### TRECHO DO DOCUMENTO
——————
Vera Lúcia Mendes Portal
O
município de Cachoeira do Arari está localizado na região dos campos, na parte
leste da ilha de Marajó. Cachoeira do Arari é uma pequena e pacata cidade
marajoara que, apesar da sua simplicidade, possui um valioso patrimônio
histórico-cultural. As belezas naturais dos campos e dos rios encantam os
visitantes, que para lá se deslocam para conhecer um pouco mais da sua história
– passada e presente - na exposição do Museu do Marajó.
Antes de ser
desta forma como conhecemos hoje, Cachoeira (como a chamamos) era bem
diferente. No período anterior à chegada dos portugueses, a região foi ocupada
por várias populações indígenas que ali
deixaram suas marcas. Encontra-se pelos campos esses vestígios a que chamamos de sítios arqueológicos; são grandes
colinas de terra recheadas de cerâmicas antigas,
restos de objetos confeccionados e utilizados por essas populações no passado.
Essas colinas ou aterros são chamados de
tesos, e foram construídos por povos indígenas muito criativos e responsáveis pela confecção de materiais
cerâmicos de rara beleza.
O patrimônio
histórico-cultural de Cachoeira, entretanto, não se faz apenas da herança
indígena, mas também de edificações de valor histórico. Destacamos alguns
exemplos dos bens culturais do município: Antigo Internato do Marajó - prédio
construído em 1940 era o local onde moravam os filhos dos vaqueiros que vinham
à Cachoeira para estudar. Atualmente, neste local, funciona a Escola de Ensino
Fundamental José Rodrigues Viana.
Centro Cultural Maria
das Graças Moreira Neves - onde funciona a Biblioteca Municipal.
Marco do
Sesquicentenário da cidade, erguido em 1983, monumento em forma de arco com
decoração em estilo marajoara.
Residência do
escritor Dalcídio Jurandir - casa de madeira que serviu de moradia para o
célebre escritor romancista paraense, autor de muitas obras literárias, como
“Chove nos Campos de Cachoeira”.
O Museu do Marajó,
que abriga uma exposição permanente que conta um pouco da história do município
e do Marajó.
——————
### DADOS

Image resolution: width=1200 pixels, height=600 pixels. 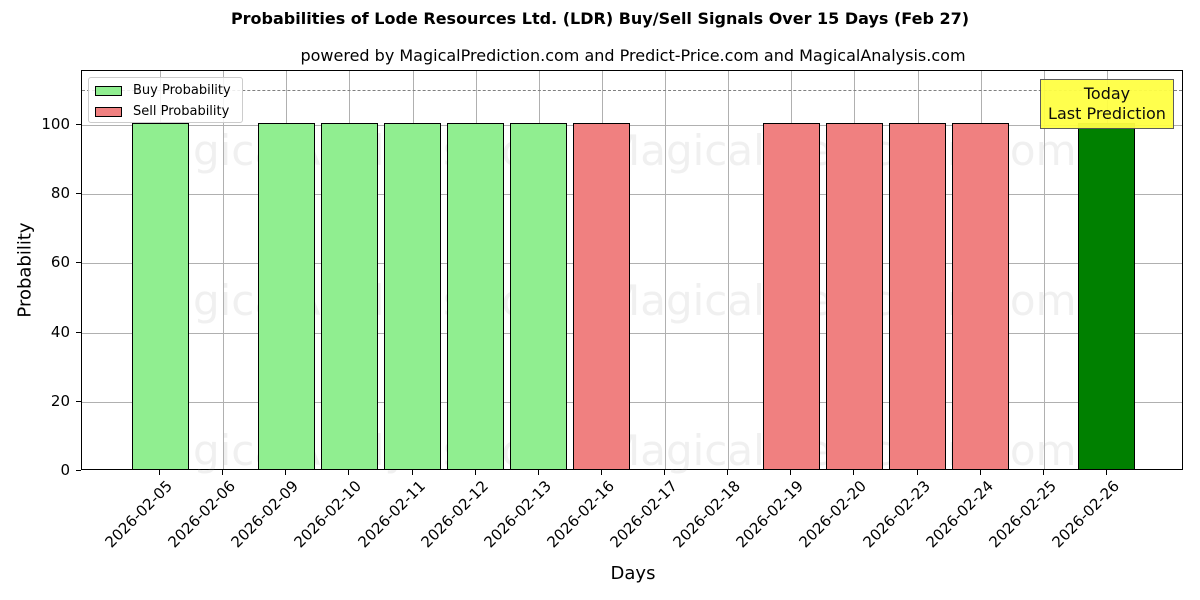 I want to click on x-tick-label: 2026-02-26, so click(x=1086, y=514). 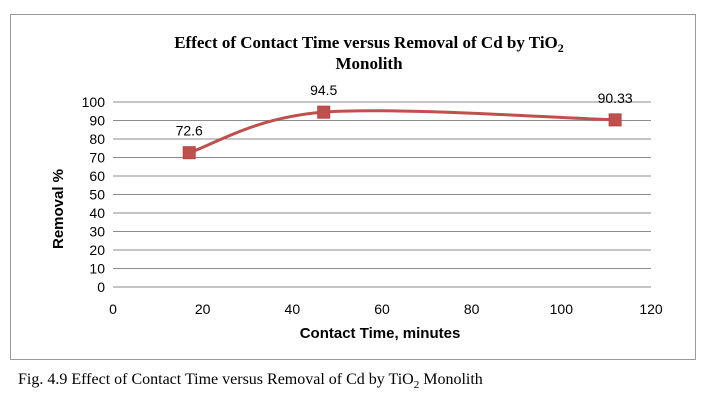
——————
### O QUE FAZER
Responda sim ou não para cada afirmação sobre o texto de Cachoeira do Arari, copiando as palavras do texto que decidem a resposta: (a) o Antigo Internato do Marajó foi construído em 1940; (b) a Biblioteca Municipal funciona no Antigo Internato do Marajó; (c) o município fica na parte oeste da ilha de Marajó.

### RESPOSTA ABAIXO
(a) Sim: "construído em 1940 era o local onde moravam os filhos dos vaqueiros".
(b) Não: "Centro Cultural Maria das Graças Moreira Neves - onde funciona a Biblioteca Municipal".
(c) Não: "leste da ilha de Marajó".